Material for the task:
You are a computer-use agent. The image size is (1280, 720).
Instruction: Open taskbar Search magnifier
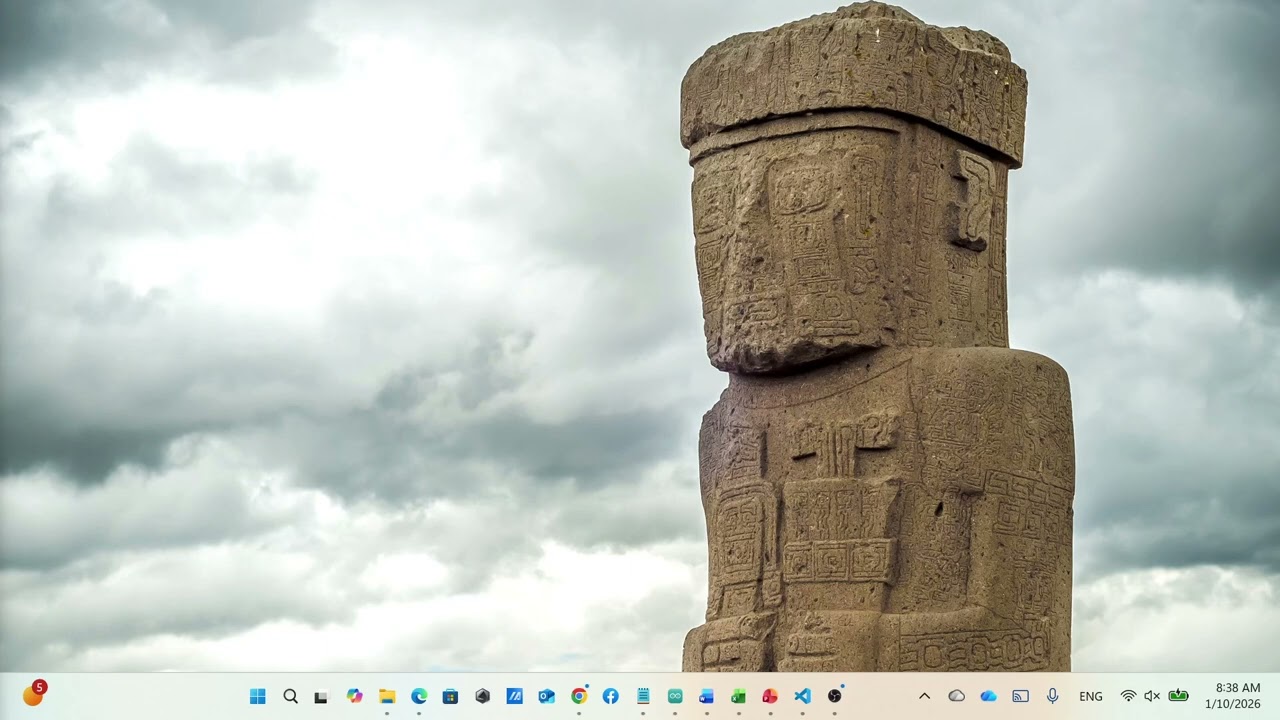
...
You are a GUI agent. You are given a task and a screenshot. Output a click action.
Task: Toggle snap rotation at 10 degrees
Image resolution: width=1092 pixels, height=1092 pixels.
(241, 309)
...
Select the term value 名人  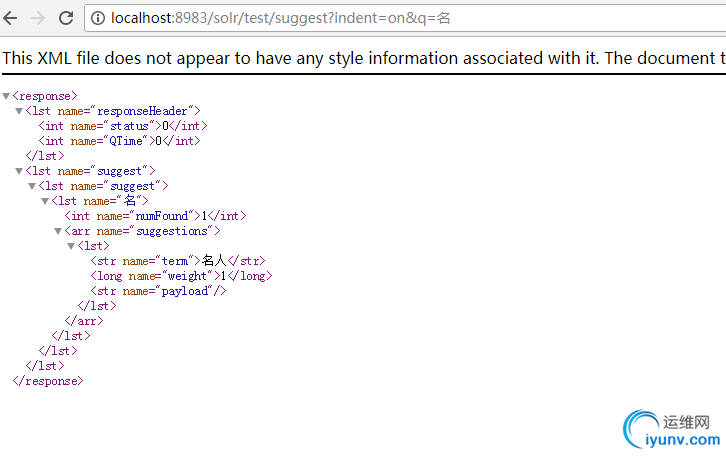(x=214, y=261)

Required work: Reproduce only the lines starting at the one containing "You are a computer-use" and ending at the one containing "Instruction: Open taskbar Search magnifier", substituting "icon" for "magnifier" and leaving all else unchanged.

Completed exercise:
You are a computer-use agent. The image size is (1280, 720).
Instruction: Open taskbar Search icon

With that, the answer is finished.